Ещё хорошо помню, как для неё был тяжёл «Василий Тёркин». Она говорила: «Не верь этому, Сергей». И вот опять: как тут быть, простите, литературоведу советской школы? Да что советскость: возьмите геморроидально, то есть до крайности, антибольшевиствующего Бунина. Его ведь заставлял упиваться вовсе не «Тихий Дон», который вполне уже был налицо, а как раз поэма Твардовского. Однако и кристально честный Михаил Петрович Лобанов, искалеченный в 1943 году фронтовик, внушал мне то же, то же самое, что и мать.

Суровая тяжесть их наставлений управляет и мною: то есть о Тёркине – молчать. По крайней мере уважать суждения и чувства тех, к кому война повернулась не в режиме созерцания издалека и совсем не тёркинской отчётно-партийной стороной.

* * *

Конечно, доставшееся кому-то лично несоизмеримо со всеобщим. Филология дальнего следования – нелёгкое дело. И разве не помеха чувству дистанции, когда ощущаешь, что древнее прощание Гектора с Андромахой – оно было не под три тыщи лет назад, а чуть ли не на твоих глазах? Или то, что ты хоть и не чеченец, но ты тоже уверен, что где-то там, в краю родных бурных рек и вечно снежных гор, в самую пору жестоких битв состоялось что-то самое значительное в твоей жизни? Ну не на Кавказе; но и не в Москве, а в Сибири; а всё равно: видеть отца хоть в Сибири, но хоть раз живым – такое на улице не валяется. И туда надо вернуться, бросив разные там «монастыри». Остроту чувства к далёкому и родному не снимают никакие ощущения нынешних упорядоченностей и устойчивостей развития.

Оно никуда не исчезло – то, что меж высоких хлебов затерялося: то есть воспетое ещё когда небогатое наше село.
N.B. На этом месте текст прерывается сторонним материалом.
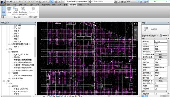Click the Thin Lines toggle in quick toolbar

click(52, 2)
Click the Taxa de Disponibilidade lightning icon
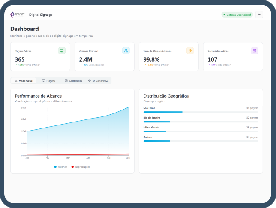This screenshot has height=208, width=276. coord(190,51)
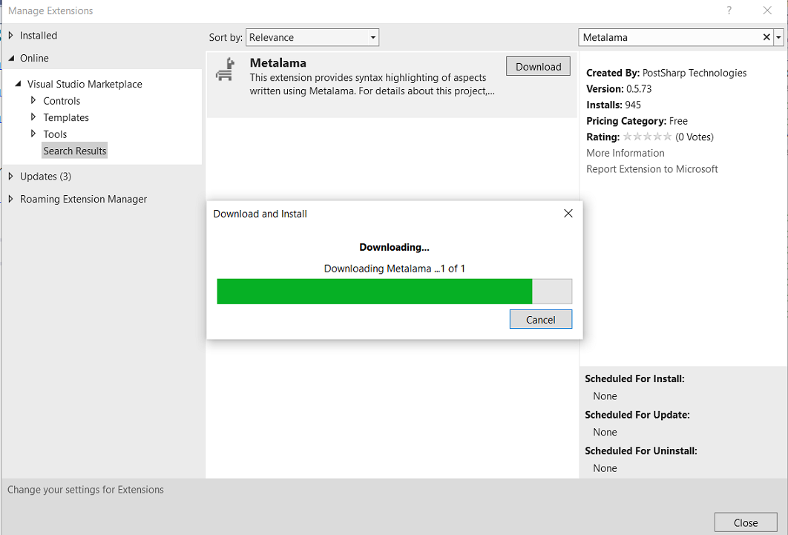
Task: Select Roaming Extension Manager
Action: coord(83,199)
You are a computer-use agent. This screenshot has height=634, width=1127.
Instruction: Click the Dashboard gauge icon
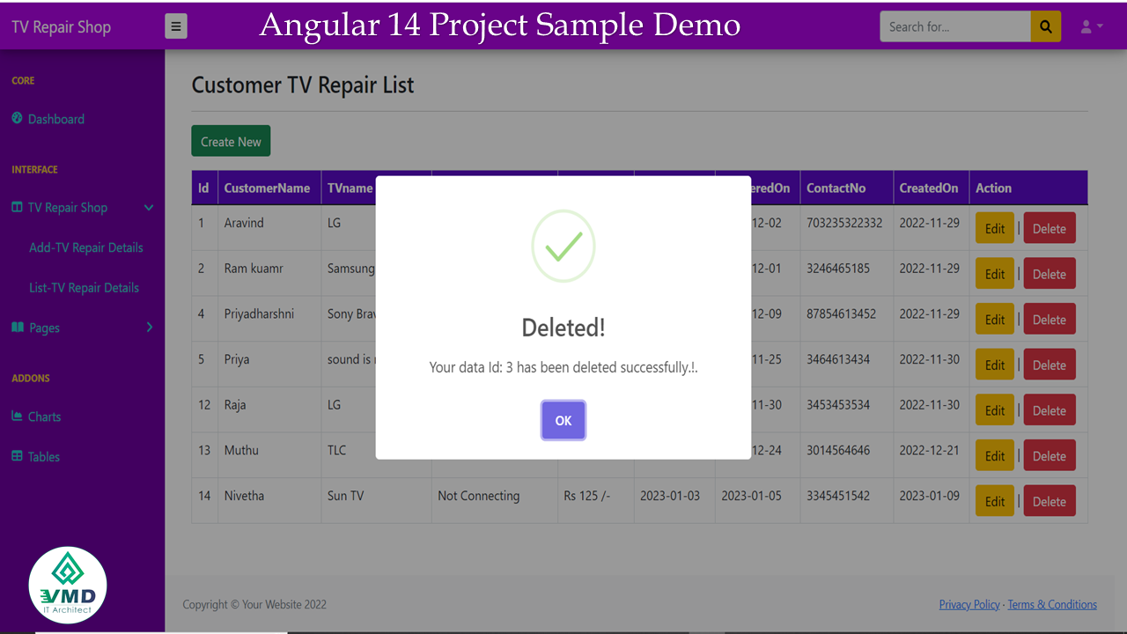click(x=17, y=118)
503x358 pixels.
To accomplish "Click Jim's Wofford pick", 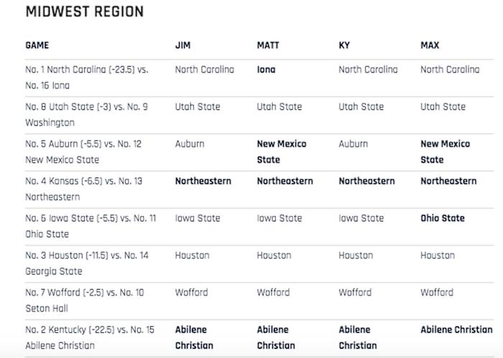I will (x=191, y=293).
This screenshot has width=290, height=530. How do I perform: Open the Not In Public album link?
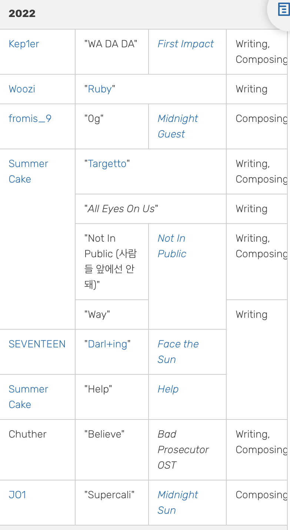click(x=172, y=246)
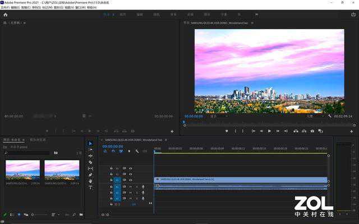Select the Razor tool
This screenshot has height=224, width=359.
[x=90, y=162]
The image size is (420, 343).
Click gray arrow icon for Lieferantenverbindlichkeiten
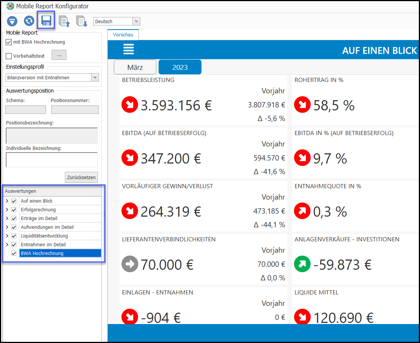coord(130,264)
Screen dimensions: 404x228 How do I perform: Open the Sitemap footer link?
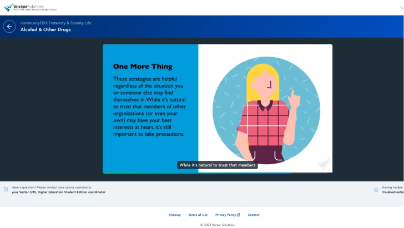tap(174, 215)
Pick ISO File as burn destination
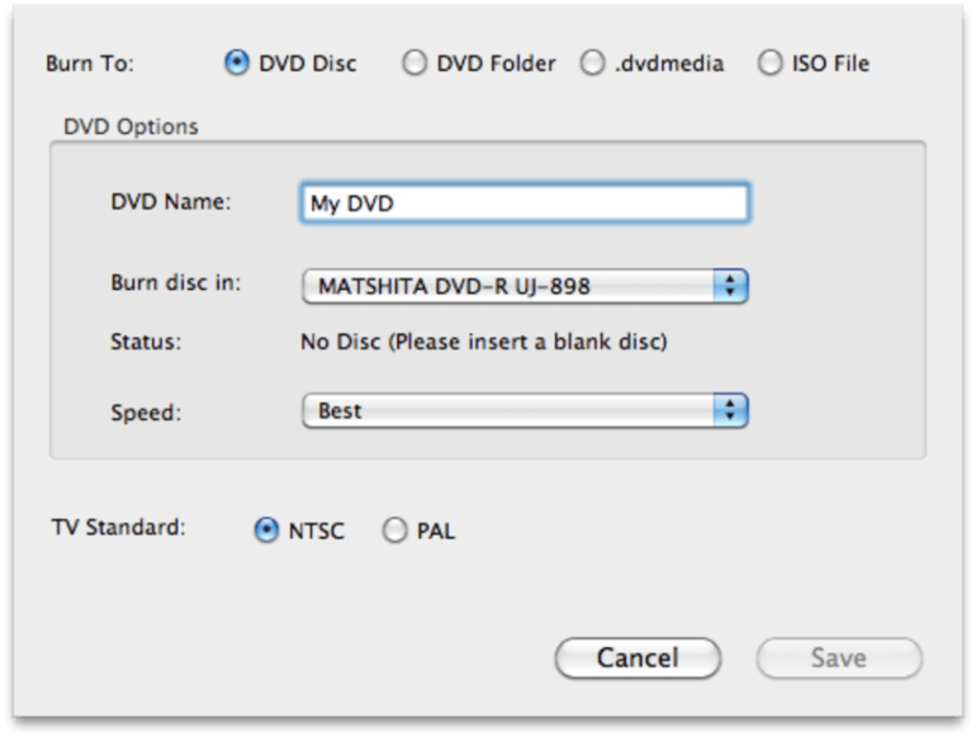 pos(770,63)
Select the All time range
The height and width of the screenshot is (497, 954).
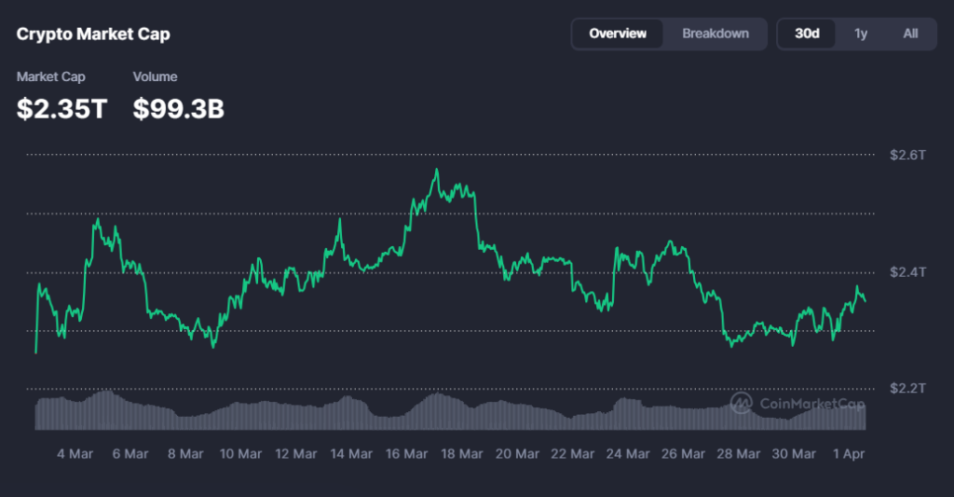[910, 34]
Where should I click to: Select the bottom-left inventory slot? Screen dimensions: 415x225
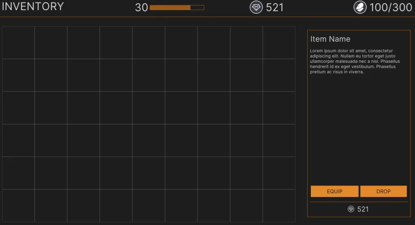[x=18, y=206]

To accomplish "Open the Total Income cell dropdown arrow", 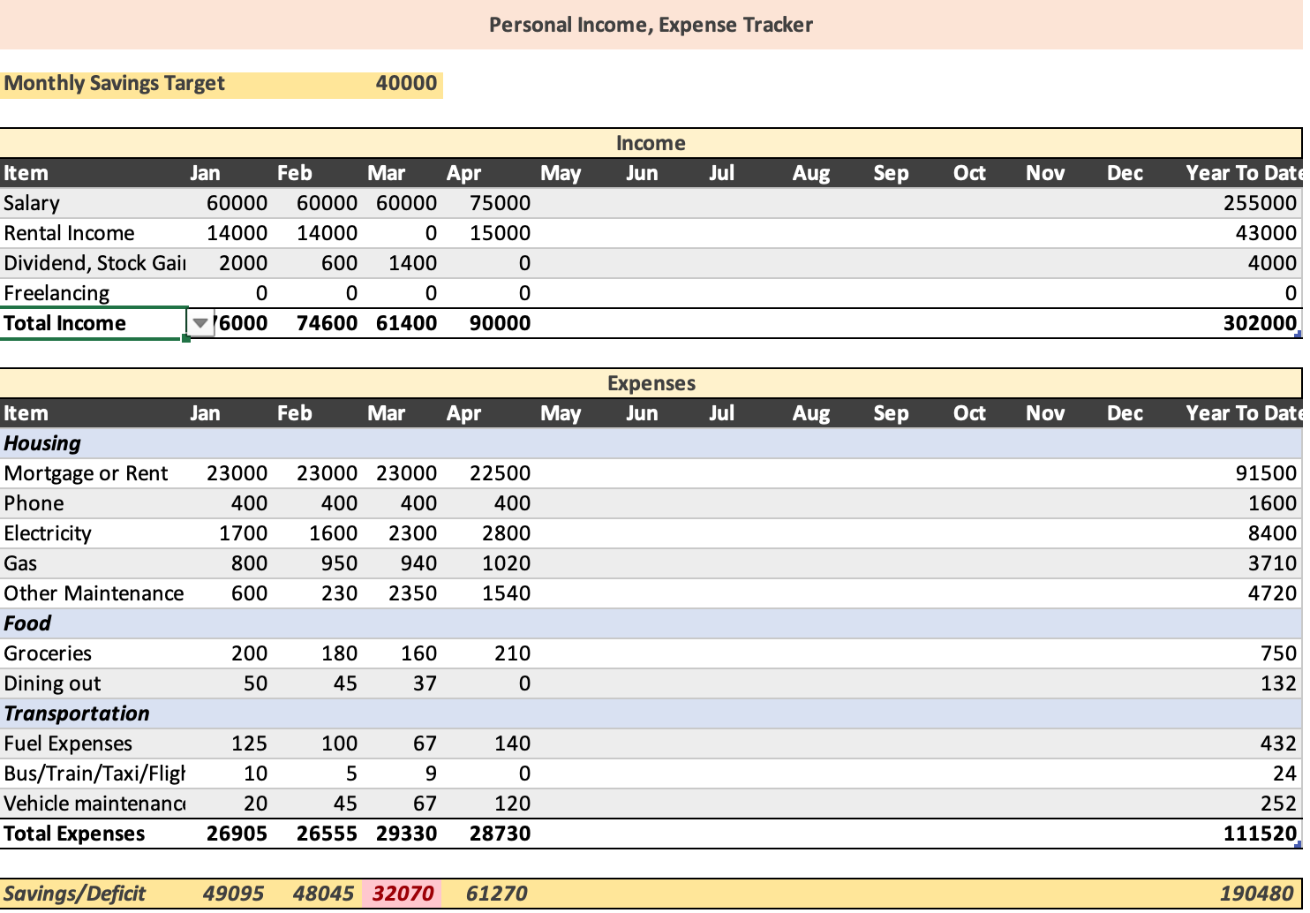I will pos(200,323).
Его-то почти уже нету – ну, в силу ряда причин. А всё равно видишь как вживую ветерана-фронтовика Ивана Африкановича или, с ним чуть ли не рядом, обожжённого танкиста Рыбина, хотя и они уже давным-давно, как посчитать, скончались. Веришь и в сны Николая Рубцова:

И только, страдая, измученный бывший десантник

Расскажет в бреду изумлённой старухе своей,

Что ночью промчался какой-то таинственный всадник,

Неведомый отрок, и скрылся в тумане полей.

А доля ты, русская долюшка женская? И если горе-горькое за кем-то всё идёт, всё шляется по свету, и всё оно даже и за тобой по пятам, вполне и сейчас, то не в этом ли ваша, воскликнешь иной раз в сердцах, «устойчивость развития»?

* * *

И ещё пристают к ветеранам-орденоносцам с жалкой просьбой обязательно, обязательно рассказать, «как на войне было страшно». Хлебом не корми, но дай удостовериться, что и ты хоть трус, но человек. Правда, на фронт таких лучше не посылать.

* * *

В книгах говорят о неоправданности жертв. То, что никого не вернёшь – оно торжеством справедливости не выглядит; но... как-то странно. Не хотят ли вот чего – заслонить саму жертву её выдуманной неоправданностью?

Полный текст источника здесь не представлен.